Hello,

Le Lundi 08 Mars 2010 05:13:34, vous avez icrit :
> On Sun, Mar 7, 2010 at 1:37 PM, Jean-Francois <jfsimon1...@gmail.com>
> wrote: ...
>
> > I am not sure but believe the problem is in smb.conf
>
> ...but you'll not actually show the contents of that file.  I take it
> you're taking the problem to the samba mailing lists then?

I used the default file, with "security user" and two mount points shared as
user. I then tried to change the paramters as "local master" and "domain
master" as explained in the mal and examples.
I did not ask to samba mailing list simply because I did not yet suggested it
came from smb.conf - I am not sure about this.

> > I tried to change many parameters to make nmbd LISTEN and answer UDP/137
> > requests without success.
>
> Repeat after me: UDP IS STATELESS.

Thanks for the reminder. Yet I did not know that for this reason, LISTEN
was'nt mentionned.

> Indeed, a quick examination of the output of netstat on any OpenBSD
> system shows that the state column is *always* empty for UDP sockets.
>
> As for answering requests, how do you know it isn't?  Did you trace
> the process?  Did you use tcpdump to confirm that the packets were
> being received?  Have you confirmed that your pf config isn't blocking
> them?

I did'nt trace the process, but tcpdump show the packets, pflog confirms that
the rule pass in pf.conf lets correctly passing the packets.

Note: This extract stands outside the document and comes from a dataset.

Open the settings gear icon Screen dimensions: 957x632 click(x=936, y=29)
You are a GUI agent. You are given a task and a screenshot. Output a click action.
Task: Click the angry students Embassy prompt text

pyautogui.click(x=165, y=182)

> It's been years since I've had to deal with samba, so I can't really
> help you further...other than to point out that you failed to provide
> any information about your system or the samba you're running.  What
> version of OpenBSD?  Did you install the samba package from the ftp
> site, or did you build the port yourself, or did you download the
> source and build it yourself without using the ports framework?

It's 4.6 default + samba 3 default from packages.
I did not copy all informations such as content of smb.conf and pf.conf as I
did not feel it necessary - for the first, it is close enough from default and
for the second it's perfectly patching what is needed for process to work.